It was hard to watch Odell Beckham’s antics Thursday night without thinking how lucky the Eagles are to have Alshon Jeffery.
Beckham is a unique talent, no question about that, and he had three monster seasons from 2014 through 2016. No question about that either.
But watching Beckham yelling and carrying on during the game on the Giants’ sideline, head-butting a cooling fan, leaving the field early before halftime, you can’t help think how maybe he's just not worth the trouble.
Jeffery is the anti-Odell. Quiet, professional, unselfish. Good luck trying to get him to talk about his stats. Or anything, for that matter. He’s the perfect match for the Eagles’ locker room. Just wants to win and willing to do whatever it takes. 
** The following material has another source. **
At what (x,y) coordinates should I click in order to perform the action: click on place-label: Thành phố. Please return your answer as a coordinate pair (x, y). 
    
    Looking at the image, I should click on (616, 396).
When things start going bad, he doesn't.
And he’s maybe not as talented as Beckham, but he’s pretty darn good.
Jeffery is a rarity in the modern NFL. A superstar wide receiver without a superstar ego.
He played better than his numbers last year, making a ton of big catches during the regular season and then blowing up in the playoffs with 12-for-219 and three TDs, including a spectacular Super Bowl touchdown while playing with a shoulder injury that required offseason surgery.
For the sake of comparison, Beckham has played in one playoff game — in 2016 against the Packers and their 31st-ranked pass defense, and he was 4-for-28 receiving with a long gain of 11 yards in a 38-11 loss.
Here’s Alshon in last year’s postseason:
Falcons: 4-for-61, 0 TD

Vikings: 5-for-85, 2 TD

Patriots, 3-for-73, 1 TD

Jeffery and Harold Carmichael are the only Eagles with three straight postseason games with 60 yards receiving.
I want the guy who’s a team player. I want the guy who comes up big in the playoffs.
Since returning three weeks ago after missing the entire preseason, Jeffery has actually been even better than last year.
He’s got 18 catches for 228 yards, his most productive three-game stretch since October of 2015 with the Bears, when he was 28-414 yards against the Lions, Vikings and Chargers.
And he gets in the end zone. Since opening day of last year, only Antonio Brown has more TD catches than Jeffery.
“He’s a mismatch nightmare,” Nelson Agholor said. “Nowadays, you’ve got speed corners out there with littler guys. He climbs on those dudes. We like to say he dunks on those dudes.”
Carson Wentz and Jeffery have this remarkable connection, and Carson is at the point where he just trusts Jeffery to make a play as long as he gets the ball near him.
“We didn’t have an offseason together or a training camp so it’s getting better,” Jeffery said.
Wentz and Jeffery have only played 16 games together, but Jeffery has 11 TDs in those games.
“He’s a leader,” Wentz said. “He’s very soft spoken as you guys probably know but he works his tail off and you know what you’re going to get with him week in and week out.
“Just an awesome guy to have in the locker room and an awesome guy to have on the field. He makes plays all the time.”
The last Eagle with nine TDs in consecutive years was Mike Quick from 1983 through 1987, but you have to like Jeffery’s odds to get six more in the next 13 games.
“They’ve really developed a rapport,” Pederson said. “Alshon is playing extremely well right now — he's explosive and his run after the catch is really good. Carson feels comfortable with him, and it just comes from time, just working with each other and developing that rapport.”
Nobody ever puts Alshon Jeffery’s name up there with the top wide receivers in the league, and as long as he’s with the Eagles he’ll never produce the kind of numbers that Julio Jones, DeAndre Hopkins and Beckham do.

But he has one important thing those guys don't have. And if I’m a quarterback, I’m not sure there’s many guys I’d rather throw to than No. 17.